- What is expected: Nothing but the images should be left out when the entries are restated word for word.

- Provided records:

BEGIN

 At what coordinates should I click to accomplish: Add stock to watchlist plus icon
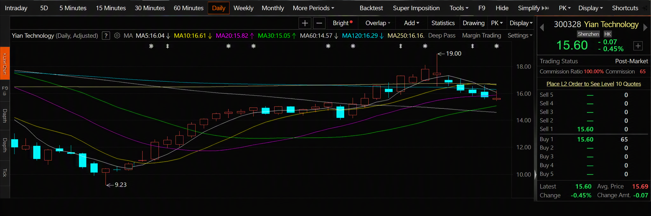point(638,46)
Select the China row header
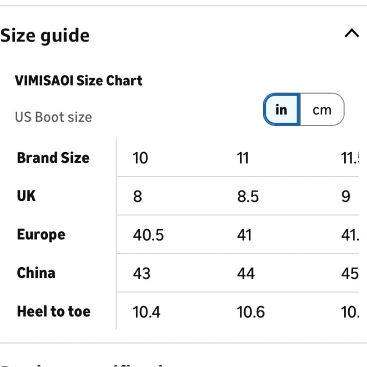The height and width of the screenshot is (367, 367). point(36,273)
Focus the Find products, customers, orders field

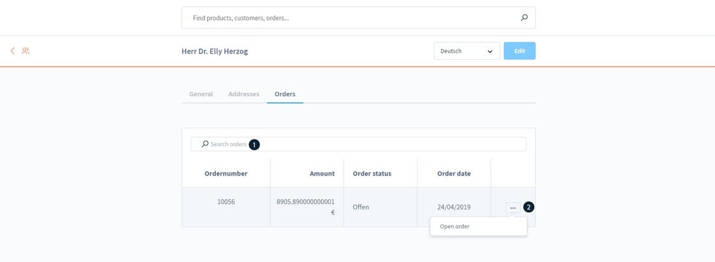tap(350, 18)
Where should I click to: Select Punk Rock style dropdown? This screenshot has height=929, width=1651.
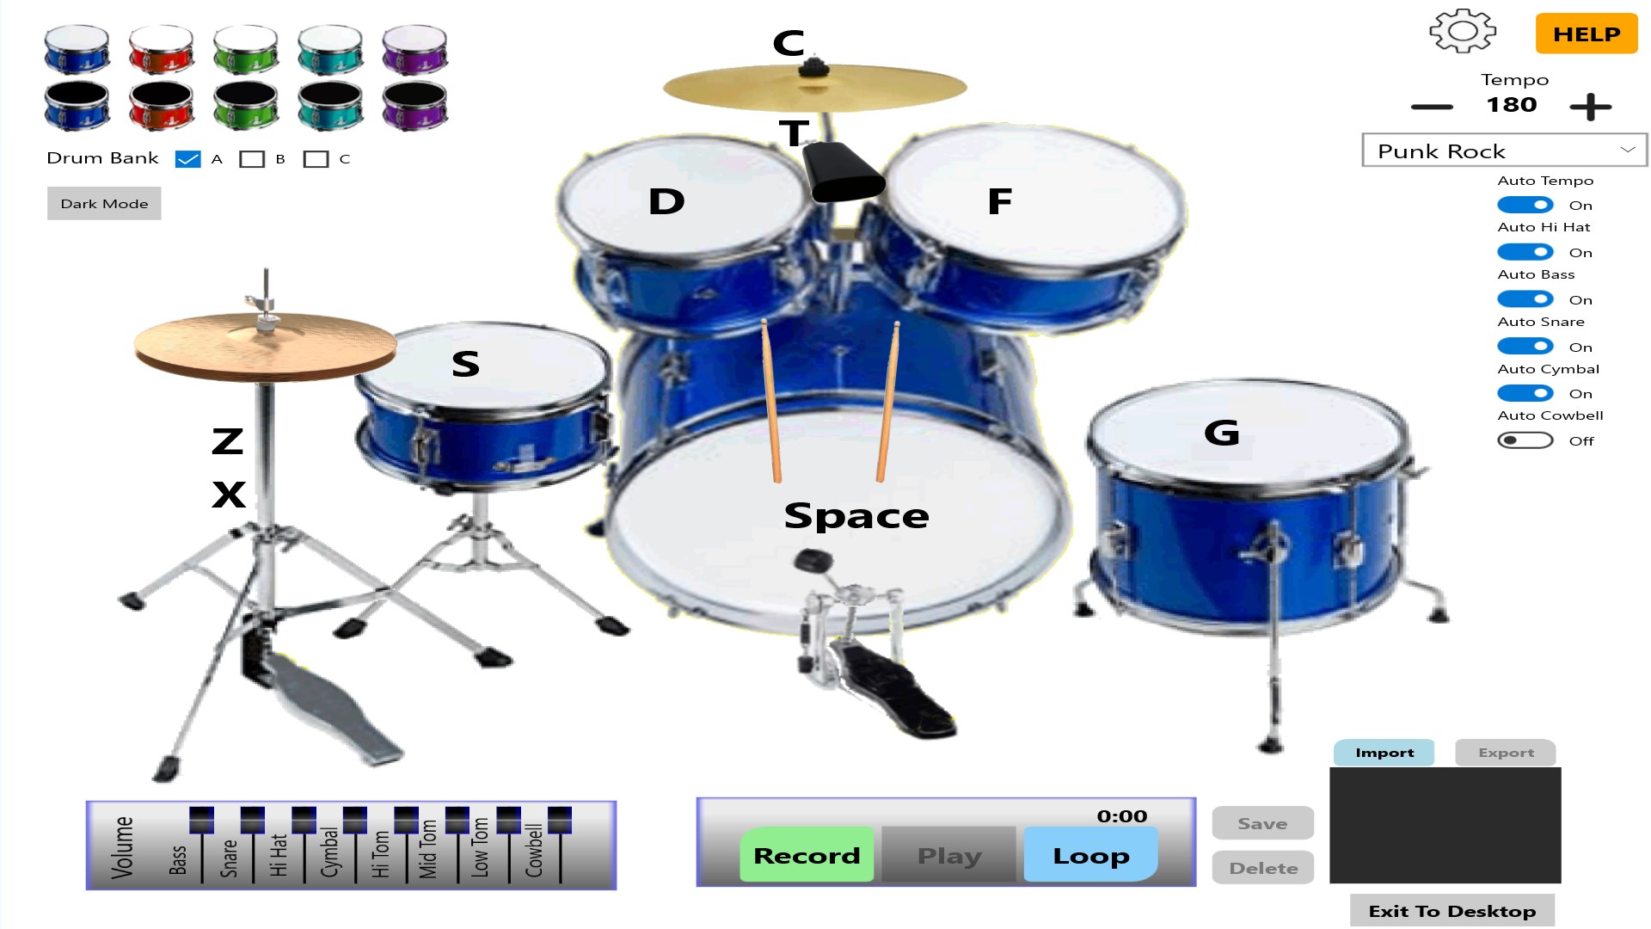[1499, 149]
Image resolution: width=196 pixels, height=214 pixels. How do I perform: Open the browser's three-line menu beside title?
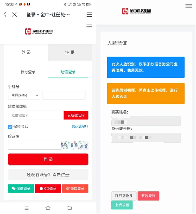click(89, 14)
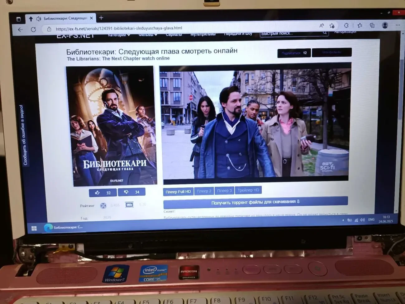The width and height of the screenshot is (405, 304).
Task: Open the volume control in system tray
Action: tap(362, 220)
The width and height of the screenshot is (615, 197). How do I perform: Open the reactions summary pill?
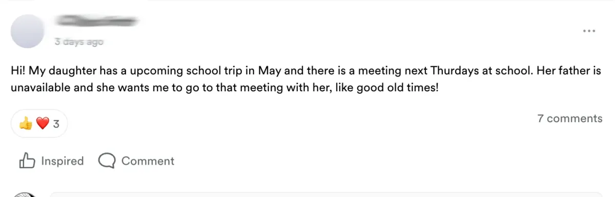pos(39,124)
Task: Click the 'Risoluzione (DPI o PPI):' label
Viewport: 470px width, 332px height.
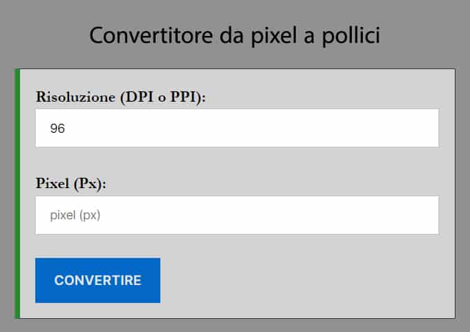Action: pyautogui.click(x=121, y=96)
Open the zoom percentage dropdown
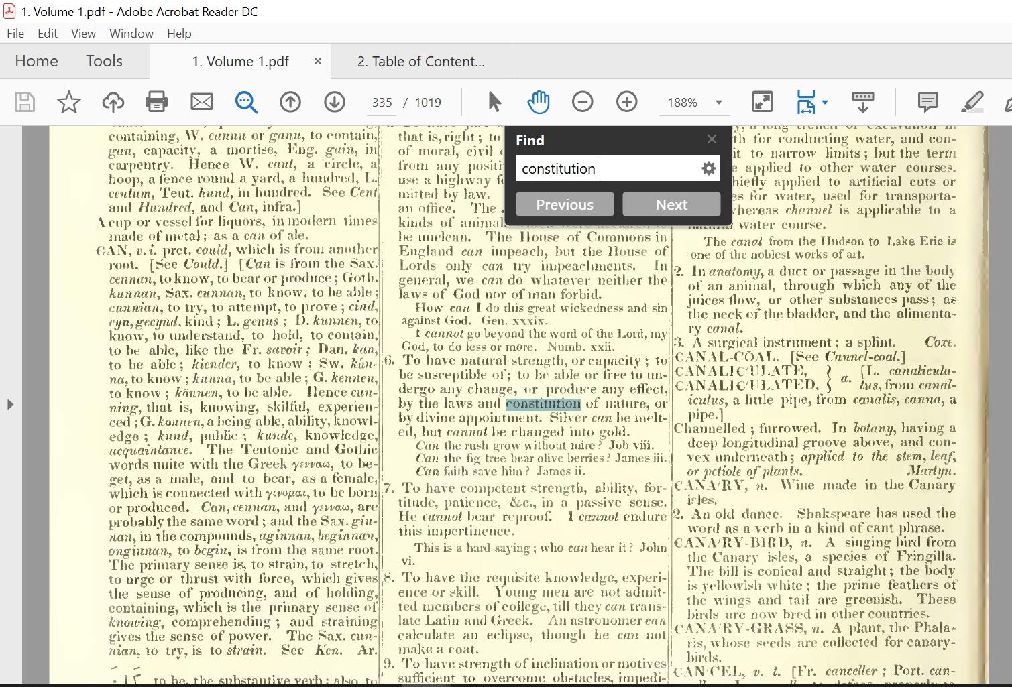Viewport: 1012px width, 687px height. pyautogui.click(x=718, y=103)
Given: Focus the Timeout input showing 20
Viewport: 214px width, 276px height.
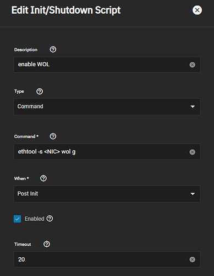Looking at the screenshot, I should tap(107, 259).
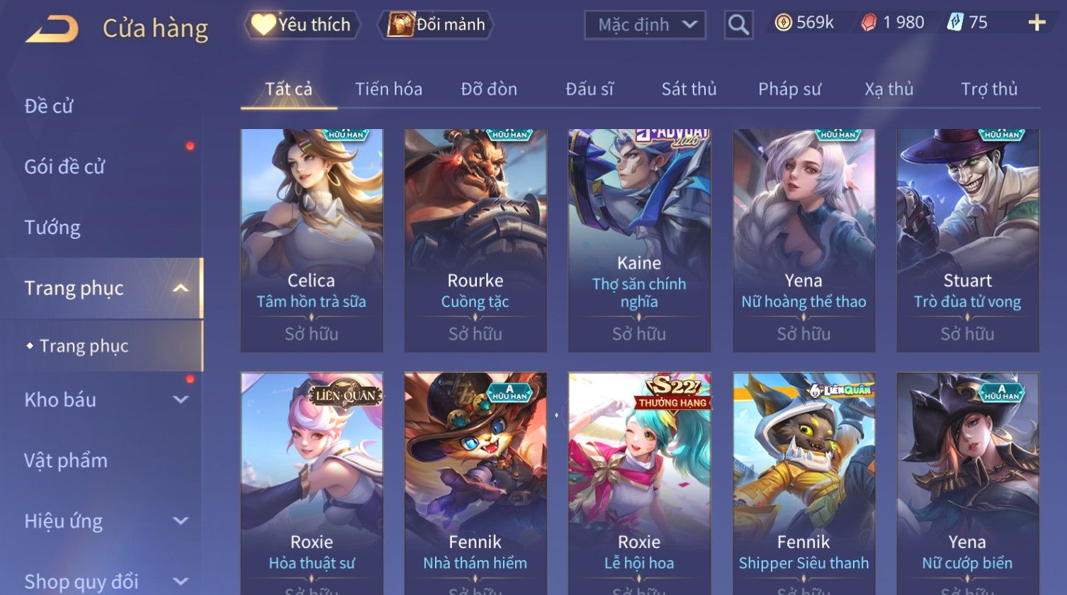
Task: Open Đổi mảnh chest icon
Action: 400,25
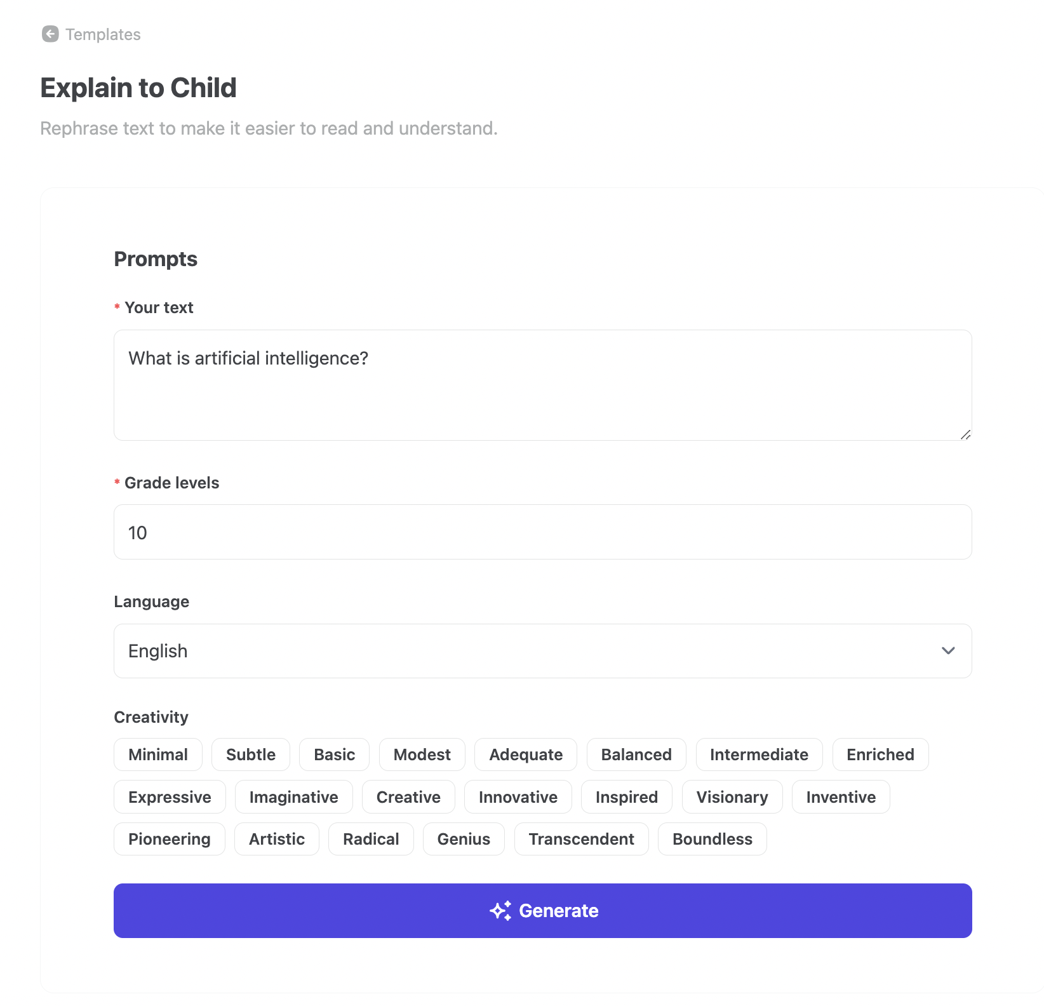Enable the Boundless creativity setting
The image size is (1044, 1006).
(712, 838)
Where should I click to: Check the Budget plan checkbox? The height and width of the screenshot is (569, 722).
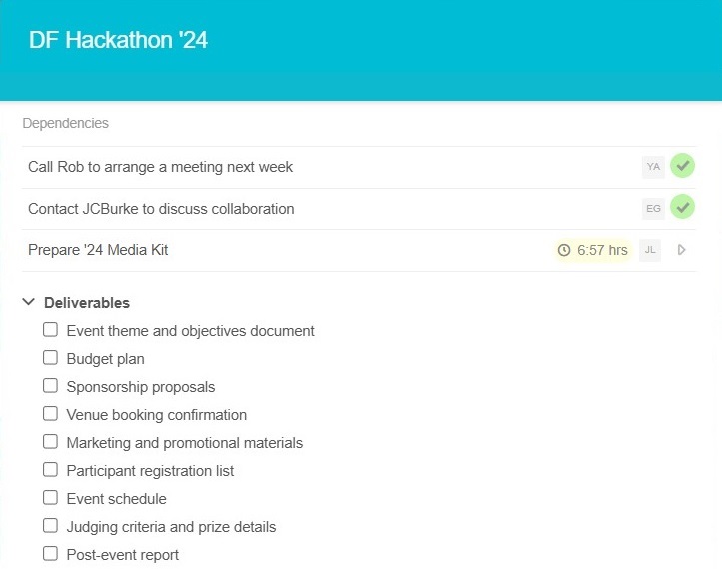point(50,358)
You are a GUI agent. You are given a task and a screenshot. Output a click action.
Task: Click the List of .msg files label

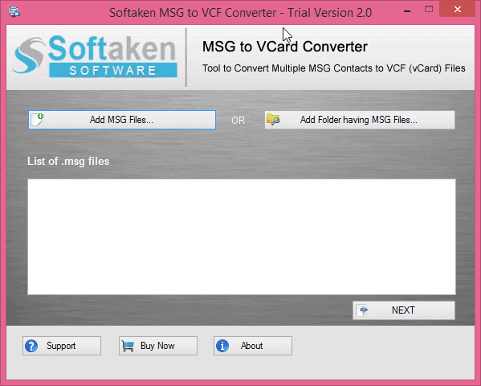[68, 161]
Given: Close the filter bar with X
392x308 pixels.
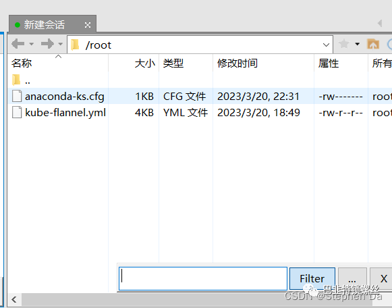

END

- Answer to this problem:
 At what coordinates should I click to accomplish: Add stock to watchlist plus icon
point(638,46)
Select the China row header
The height and width of the screenshot is (367, 367). point(36,273)
Focus the Find products, customers, orders field

tap(350, 18)
Where should I click to: Select Punk Rock style dropdown? This screenshot has height=929, width=1651.
[1499, 149]
Image resolution: width=196 pixels, height=214 pixels. How do I perform: Open the browser's three-line menu beside title?
click(89, 14)
The width and height of the screenshot is (405, 304).
Task: Open the volume control in system tray
Action: tap(362, 220)
The width and height of the screenshot is (615, 197). How do I perform: Open the reactions summary pill?
pos(39,124)
Task: Click the 'Risoluzione (DPI o PPI):' label
Viewport: 470px width, 332px height.
Action: pyautogui.click(x=121, y=96)
Open the zoom percentage dropdown
Viewport: 1012px width, 687px height. pyautogui.click(x=718, y=103)
Given: Focus the Timeout input showing 20
Viewport: 214px width, 276px height.
Looking at the screenshot, I should tap(107, 259).
Task: Open Đổi mảnh chest icon
Action: 400,25
Enable the Boundless creativity setting
The image size is (1044, 1006).
(712, 838)
Where should I click to: Check the Budget plan checkbox? The height and width of the screenshot is (569, 722).
point(50,358)
You are a GUI agent. You are given a task and a screenshot. Output a click action.
Task: Click the List of .msg files label

[68, 161]
Given: Close the filter bar with X
392x308 pixels.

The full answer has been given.